Bisa dikatakan pula bahwa nasionalisme saat ini kehilangan nilainya, karena nasionalisme telah dicemari berbagai kepentingan di luar nasionalisme itu sendiri. Kenyataan yang terjadi saat ini tidak lebih dari sekedar perang argumen dalam mempertahankan eksistensi pribadi ataupun golongan dan bukan lagi demi bangsa dan negara. Hal ini bertentangan dengan bagaimana nasionalisme pada masa lalu digunakan sebagai sebuah paham untuk mewujudkan ”proyek bersama”, yakni suatu upaya untuk menyatukan an mempertahankan Nusantara setelah kemerdekaan (Nezar Patria: 2007).
Nezar juga menambahkan bahwa inilah salah satu alasan Presiden Soekarno terus mengutamakan suatu obsesi ”nation character building” setelah kemerdekaan. Dalam pikiran Bung Karno, karakter politik nasionalisme Indonesia adalah antiimperialisme, antikolonialisme, sekaligus pro-perdamaian. Tujuan nasionalisme yang diusung oleh Presiden Soekarno adalah untuk membangkitkan rasa percaya diri sebagai bangsa besar, yang sanggup menyelesaikan masalah sendiri dan, yang paling penting, rela berkorban untuk kepentingan bersama.
Sikap yang dilakukan oleh Soekarno saat itu tak lain sebagai upaya untuk terus meningkatkan nasionalisme bangsa, terlebih sebagai negara yang baru merdeka. Hal itu dirasa penting karena seiring dengan kemajuan ilmu pengetahuan dan teknologi, tentunya ada sisi negatif yang perlu kita waspadai dan khawatirkan bersama yaitu munculnya kaum profesional yang tidak proporsional. Jika profesionalisme tidak dilandasi dengan rasa nasionalisme yang kuat, maka tidak tertutup kemungkinan hal ini justru akan menjadi bumerang atau sumber bencana bagi negara dan bangsanya (Hari Sudewo: 2006).
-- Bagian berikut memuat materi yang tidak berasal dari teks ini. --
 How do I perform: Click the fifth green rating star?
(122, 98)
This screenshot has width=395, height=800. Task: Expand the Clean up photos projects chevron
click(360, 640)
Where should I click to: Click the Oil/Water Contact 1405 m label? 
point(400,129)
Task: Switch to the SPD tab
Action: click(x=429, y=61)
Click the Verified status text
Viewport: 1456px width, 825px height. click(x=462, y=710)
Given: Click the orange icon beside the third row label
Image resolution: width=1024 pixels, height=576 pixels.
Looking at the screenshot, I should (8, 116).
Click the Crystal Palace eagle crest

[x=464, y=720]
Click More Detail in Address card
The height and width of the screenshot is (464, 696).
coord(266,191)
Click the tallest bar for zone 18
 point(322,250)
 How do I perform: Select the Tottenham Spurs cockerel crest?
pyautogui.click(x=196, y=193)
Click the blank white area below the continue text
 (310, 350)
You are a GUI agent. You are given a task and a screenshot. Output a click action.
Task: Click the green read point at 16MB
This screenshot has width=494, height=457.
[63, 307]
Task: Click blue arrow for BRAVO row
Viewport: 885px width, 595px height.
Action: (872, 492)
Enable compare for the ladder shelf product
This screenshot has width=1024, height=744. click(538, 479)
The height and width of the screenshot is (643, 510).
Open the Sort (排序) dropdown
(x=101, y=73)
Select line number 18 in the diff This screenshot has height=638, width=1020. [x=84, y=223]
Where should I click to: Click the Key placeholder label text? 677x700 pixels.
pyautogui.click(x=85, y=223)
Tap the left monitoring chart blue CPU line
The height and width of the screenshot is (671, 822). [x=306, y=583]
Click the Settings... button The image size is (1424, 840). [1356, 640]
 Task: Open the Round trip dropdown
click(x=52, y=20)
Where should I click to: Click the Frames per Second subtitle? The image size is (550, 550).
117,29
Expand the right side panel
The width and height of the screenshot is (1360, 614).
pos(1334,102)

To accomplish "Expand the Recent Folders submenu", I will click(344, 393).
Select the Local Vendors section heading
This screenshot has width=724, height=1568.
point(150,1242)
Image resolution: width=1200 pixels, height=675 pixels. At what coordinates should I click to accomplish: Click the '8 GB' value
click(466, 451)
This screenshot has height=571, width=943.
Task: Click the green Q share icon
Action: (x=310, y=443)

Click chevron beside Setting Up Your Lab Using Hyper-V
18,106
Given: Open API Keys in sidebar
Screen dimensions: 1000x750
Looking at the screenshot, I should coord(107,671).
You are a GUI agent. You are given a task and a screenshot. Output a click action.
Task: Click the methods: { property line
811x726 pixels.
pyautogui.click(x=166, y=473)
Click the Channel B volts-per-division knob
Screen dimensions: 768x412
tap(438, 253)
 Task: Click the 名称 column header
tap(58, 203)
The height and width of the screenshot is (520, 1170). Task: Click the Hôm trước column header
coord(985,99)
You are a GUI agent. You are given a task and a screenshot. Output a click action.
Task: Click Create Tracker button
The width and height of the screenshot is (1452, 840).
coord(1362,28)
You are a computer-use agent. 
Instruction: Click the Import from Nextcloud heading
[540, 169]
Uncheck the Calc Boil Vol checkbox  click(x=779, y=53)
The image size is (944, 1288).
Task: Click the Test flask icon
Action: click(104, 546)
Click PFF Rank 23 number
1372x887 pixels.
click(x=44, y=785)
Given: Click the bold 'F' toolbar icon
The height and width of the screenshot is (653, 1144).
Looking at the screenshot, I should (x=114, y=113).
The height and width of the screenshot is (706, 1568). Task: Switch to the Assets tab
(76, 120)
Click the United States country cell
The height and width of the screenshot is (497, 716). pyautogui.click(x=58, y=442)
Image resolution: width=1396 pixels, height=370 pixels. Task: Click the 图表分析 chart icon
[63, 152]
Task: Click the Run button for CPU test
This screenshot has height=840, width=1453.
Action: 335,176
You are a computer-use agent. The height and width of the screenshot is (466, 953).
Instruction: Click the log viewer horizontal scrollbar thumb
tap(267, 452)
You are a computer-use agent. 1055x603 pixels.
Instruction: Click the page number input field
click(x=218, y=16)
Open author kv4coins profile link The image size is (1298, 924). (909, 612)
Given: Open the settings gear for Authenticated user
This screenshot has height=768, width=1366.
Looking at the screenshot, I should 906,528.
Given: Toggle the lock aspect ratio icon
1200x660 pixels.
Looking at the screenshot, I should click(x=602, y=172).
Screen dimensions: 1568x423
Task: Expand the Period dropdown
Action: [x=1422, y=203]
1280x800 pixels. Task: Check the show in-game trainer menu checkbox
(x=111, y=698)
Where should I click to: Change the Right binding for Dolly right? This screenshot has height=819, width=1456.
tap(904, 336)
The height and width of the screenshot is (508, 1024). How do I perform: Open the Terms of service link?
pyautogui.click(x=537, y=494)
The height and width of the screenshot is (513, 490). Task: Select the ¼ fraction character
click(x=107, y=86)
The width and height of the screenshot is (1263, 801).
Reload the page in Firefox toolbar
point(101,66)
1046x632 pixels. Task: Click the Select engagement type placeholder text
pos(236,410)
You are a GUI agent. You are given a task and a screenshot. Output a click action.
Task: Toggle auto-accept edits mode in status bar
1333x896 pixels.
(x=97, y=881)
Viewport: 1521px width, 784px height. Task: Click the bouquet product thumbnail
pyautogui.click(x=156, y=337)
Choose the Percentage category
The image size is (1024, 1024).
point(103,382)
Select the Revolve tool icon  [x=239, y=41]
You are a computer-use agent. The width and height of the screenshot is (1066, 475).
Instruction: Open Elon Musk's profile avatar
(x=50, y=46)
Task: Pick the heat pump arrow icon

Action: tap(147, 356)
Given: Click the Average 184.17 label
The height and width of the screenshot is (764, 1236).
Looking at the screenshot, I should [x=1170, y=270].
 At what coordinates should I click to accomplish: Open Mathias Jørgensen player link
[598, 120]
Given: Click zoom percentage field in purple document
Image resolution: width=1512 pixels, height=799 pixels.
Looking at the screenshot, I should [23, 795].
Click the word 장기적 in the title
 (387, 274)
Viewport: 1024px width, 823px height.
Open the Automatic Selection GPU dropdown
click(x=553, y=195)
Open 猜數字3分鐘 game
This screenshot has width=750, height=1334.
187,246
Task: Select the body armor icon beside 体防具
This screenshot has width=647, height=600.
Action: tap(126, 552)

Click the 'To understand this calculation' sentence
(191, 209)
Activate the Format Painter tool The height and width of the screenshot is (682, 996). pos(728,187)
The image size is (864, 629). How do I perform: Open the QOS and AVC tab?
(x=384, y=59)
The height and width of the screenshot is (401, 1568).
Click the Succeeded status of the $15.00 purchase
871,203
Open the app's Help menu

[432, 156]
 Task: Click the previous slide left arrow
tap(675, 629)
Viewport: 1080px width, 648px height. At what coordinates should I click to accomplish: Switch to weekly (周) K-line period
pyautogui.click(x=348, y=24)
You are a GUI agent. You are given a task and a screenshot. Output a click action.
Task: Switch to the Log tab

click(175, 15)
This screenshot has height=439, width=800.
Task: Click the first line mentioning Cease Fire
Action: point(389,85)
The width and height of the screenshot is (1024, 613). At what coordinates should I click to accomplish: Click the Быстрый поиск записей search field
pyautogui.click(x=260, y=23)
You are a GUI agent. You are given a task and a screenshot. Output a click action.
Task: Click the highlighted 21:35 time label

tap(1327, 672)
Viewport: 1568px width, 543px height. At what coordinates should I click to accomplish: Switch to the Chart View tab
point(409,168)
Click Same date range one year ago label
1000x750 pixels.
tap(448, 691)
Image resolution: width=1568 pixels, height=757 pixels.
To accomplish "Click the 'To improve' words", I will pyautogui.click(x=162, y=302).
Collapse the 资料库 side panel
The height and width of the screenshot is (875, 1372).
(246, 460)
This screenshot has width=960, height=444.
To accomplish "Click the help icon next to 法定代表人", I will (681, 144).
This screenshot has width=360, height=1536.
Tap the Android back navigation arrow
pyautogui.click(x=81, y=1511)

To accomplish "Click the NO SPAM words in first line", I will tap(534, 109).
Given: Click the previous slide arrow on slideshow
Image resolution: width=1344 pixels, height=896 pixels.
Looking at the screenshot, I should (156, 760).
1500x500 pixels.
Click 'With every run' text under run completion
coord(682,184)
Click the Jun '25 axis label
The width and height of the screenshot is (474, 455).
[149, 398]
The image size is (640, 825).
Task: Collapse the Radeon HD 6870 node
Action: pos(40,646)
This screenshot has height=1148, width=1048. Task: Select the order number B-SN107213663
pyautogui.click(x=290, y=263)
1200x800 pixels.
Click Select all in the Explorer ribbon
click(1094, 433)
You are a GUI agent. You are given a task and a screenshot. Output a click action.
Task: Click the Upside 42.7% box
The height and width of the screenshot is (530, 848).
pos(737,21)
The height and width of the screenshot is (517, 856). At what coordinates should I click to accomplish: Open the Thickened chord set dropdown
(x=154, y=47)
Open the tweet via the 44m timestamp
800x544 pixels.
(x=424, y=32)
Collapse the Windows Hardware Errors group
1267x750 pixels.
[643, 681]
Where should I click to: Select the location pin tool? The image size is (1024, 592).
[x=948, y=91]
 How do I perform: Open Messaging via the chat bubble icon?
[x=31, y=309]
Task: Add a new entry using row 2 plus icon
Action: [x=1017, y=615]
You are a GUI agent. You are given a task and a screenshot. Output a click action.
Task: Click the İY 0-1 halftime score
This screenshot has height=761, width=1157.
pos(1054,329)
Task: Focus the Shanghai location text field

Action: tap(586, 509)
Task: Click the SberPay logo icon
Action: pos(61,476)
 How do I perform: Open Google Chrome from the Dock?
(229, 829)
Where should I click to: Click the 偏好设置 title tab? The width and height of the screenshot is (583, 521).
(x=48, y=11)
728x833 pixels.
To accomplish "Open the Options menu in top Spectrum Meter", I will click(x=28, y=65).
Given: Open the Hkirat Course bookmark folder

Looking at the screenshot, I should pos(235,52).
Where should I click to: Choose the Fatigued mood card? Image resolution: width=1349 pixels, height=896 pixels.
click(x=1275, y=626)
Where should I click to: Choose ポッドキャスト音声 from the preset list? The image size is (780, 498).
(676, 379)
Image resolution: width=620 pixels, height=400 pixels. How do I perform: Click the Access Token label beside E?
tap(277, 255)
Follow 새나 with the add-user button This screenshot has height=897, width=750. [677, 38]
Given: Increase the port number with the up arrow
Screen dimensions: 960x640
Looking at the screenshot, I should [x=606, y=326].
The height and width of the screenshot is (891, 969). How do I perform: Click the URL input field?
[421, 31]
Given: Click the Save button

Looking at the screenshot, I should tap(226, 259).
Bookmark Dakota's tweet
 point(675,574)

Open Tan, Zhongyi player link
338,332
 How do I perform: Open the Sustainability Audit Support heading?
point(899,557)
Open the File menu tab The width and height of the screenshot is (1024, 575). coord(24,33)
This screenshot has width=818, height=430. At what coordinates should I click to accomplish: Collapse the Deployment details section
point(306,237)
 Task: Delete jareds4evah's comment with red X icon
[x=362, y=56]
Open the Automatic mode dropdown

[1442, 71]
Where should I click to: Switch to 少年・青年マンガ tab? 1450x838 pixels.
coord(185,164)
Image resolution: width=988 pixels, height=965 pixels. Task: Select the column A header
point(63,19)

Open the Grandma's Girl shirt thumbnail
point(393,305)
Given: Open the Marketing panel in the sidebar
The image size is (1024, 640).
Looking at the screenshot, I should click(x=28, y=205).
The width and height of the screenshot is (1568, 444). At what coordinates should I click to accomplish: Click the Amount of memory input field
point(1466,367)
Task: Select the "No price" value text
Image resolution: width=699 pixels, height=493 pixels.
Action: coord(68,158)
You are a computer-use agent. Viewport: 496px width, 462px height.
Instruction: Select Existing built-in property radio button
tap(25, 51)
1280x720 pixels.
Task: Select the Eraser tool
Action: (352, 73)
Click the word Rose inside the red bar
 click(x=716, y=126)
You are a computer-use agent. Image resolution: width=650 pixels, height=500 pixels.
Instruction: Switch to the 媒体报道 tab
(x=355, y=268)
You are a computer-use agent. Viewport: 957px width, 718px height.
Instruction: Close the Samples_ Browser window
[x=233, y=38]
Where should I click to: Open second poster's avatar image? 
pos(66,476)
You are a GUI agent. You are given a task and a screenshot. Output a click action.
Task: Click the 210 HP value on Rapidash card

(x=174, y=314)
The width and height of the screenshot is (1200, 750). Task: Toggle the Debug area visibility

Fakta lain dari kerapuhan nasionalisme Bangsa Indonesia adalah fenomena gerakan separatisme yang terjadi. Berhasil menyusupnya bendera separatisme RMS pada tarian cakalele dalam acara pembukaan Hari Keluarga Nasional ke XIV di Ambon serta gerakan aceh merdeka merupakan sebuah bukti bahwa nasionalisme masyarakat Indonesia saat ini sedang dalam kondisi yang rapuh. Nasionalisme merupakan ideologi bangsa dalam mempertahankan dan mengabadikan kesatuan negara dan separatisme bertentangan dengan konsep sebagai upaya menjaga keabadian sebuah negara untuk mencapai tujuan bersama-sama.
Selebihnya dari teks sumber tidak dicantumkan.